**STUDY TEXT:**
»»
Chinese netizens unhappy at US decision to reopen Wuhan consulate

By Zhang Hui Source:Global Times Published: 2020/6/10 10:37:18 Last Updated: 2020/6/11 8:38:18

Chance to know truth of China's anti-virus efforts

Passengers of China Southern Airlines flight CZ3139 undergo a security check before boarding the plane at Wuhan Tianhe International Airport heading to Beijing's Daxing International Airport on Tuesday. This is the first flight from Wuhan to Beijing since the outbreak of COVID-19 in Wuhan, which signals the resumption of flights between the two cities. Photo: cnsphoto

Chinese netizens said they do not welcome the US' decision to reopen its consulate in Wuhan, five months after it suspended operations amid the COVID-19 outbreak, given the continuing rising trend of coronavirus cases in the US and its politicians' repeated "vicious slanders" against China on coronavirus related issues. 

"What will they [employees of US consulate in Wuhan] do back in Wuhan, spread more rumors about China? Undermine Chinese and Wuhan people's achievements in containing the virus? Please, just don't come back!" read a Chinese netizen's comment on social media that received hundreds of likes. 

According to CNN, the US State Department planned to resume operations of its consulate in Wuhan on or around June 22 after it was temporarily closed on January 24, one day after Wuhan was put under lockdown as a result of the novel coronavirus outbreak. 

However, the US' decision was met with a backlash on Chinese social media on Wednesday. 

Many Chinese netizens demanded that the US curb its coronavirus epidemic before sending Americans to China and asked the Chinese government to put those coming to Wuhan under strict quarantine for at least 21 days, and have them take nucleic acid tests multiple times. 

Some netizens citing US politicians, including US Secretary of State Mike Pompeo, who have recklessly accused China of allegedly covering up the viral spread and slowing the response so that the virus could ravage the rest of the world, said, "Aren't we still covering up viral spread, Mr. Pompeo? Don't send your people here."

"Are you guys trying to escape your country? Wuhan is the single safest city in the world. It's much safer here than the whole US, with nationwide protests and ever growing coronavirus cases," one netizen commented. 

Some netizens speculated that the US is sending its diplomats to collect intelligence for another round of slander against China, while others hoped that the reopening of the consulate would repair US' relations with China.

The reactions from Chinese netizens showed that the US' stigmatizing of China and Wuhan and politicizing of the virus drew strong dissatisfaction and criticism among the Chinese public, Li Haidong, a professor at the Institute of International Relations of the China Foreign Affairs University, told the Global Times on Wednesday. 

The US' decision showed that it has recognized Chinese people's efforts and achievements in containing the virus, which could mark a change in its China policies, he said.

US diplomats in Wuhan could experience and observe the truth of China's efforts in combating the coronavirus and hopefully report this to their government, Li said. 

The Civil Aviation Administration of China listed Wuhan as a standby entry point for international flights to Beijing this week, and flights between Wuhan and Beijing were resumed on Tuesday.

Official and non-official communications between China and the US are important for stable bilateral relations, and while we welcome the US to clear up misunderstandings, we will firmly defend our interests, Li said.
««
**RECORDS SHOWN:**
»»
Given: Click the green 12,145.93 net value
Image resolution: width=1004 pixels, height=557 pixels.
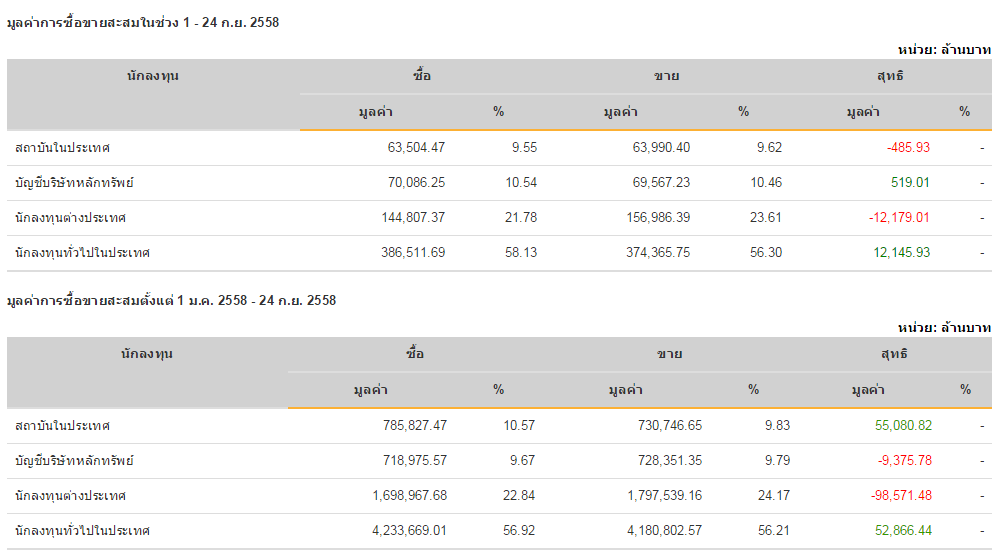Looking at the screenshot, I should pos(901,252).
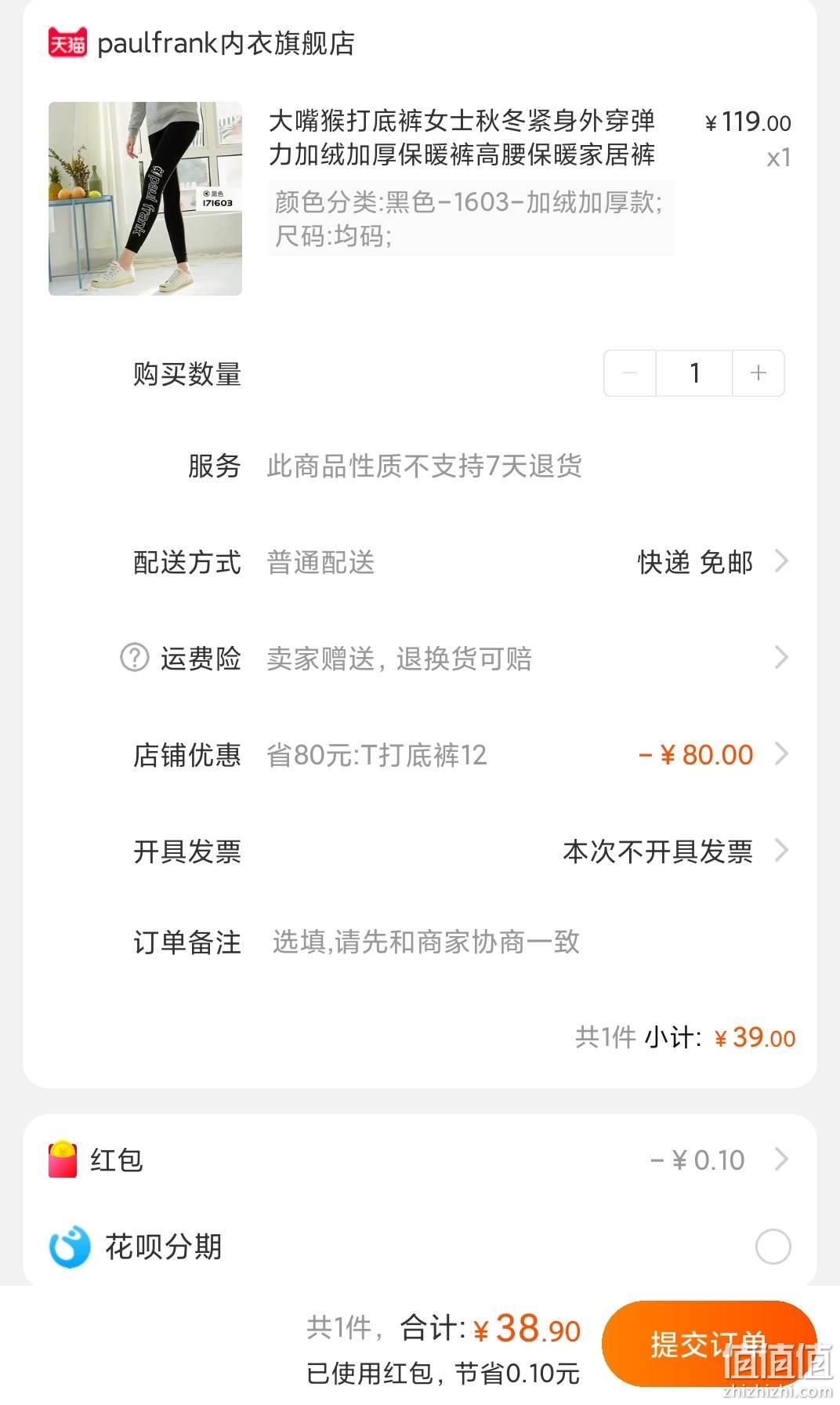Image resolution: width=840 pixels, height=1405 pixels.
Task: Open the product title 大嘴猴打底裤
Action: 462,138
««
**PROMPT 1:** Please reproduce the passage of the Wuhan consulate article starting at "Some netizens citing" and ending at "relations with China.".
**PROMPT 2:** In the Wuhan consulate article, on what date was the US consulate in Wuhan temporarily closed?

**REPLY 1:**
Some netizens citing US politicians, including US Secretary of State Mike Pompeo, who have recklessly accused China of allegedly covering up the viral spread and slowing the response so that the virus could ravage the rest of the world, said, "Aren't we still covering up viral spread, Mr. Pompeo? Don't send your people here."

"Are you guys trying to escape your country? Wuhan is the single safest city in the world. It's much safer here than the whole US, with nationwide protests and ever growing coronavirus cases," one netizen commented. 

Some netizens speculated that the US is sending its diplomats to collect intelligence for another round of slander against China, while others hoped that the reopening of the consulate would repair US' relations with China.

**REPLY 2:** January 24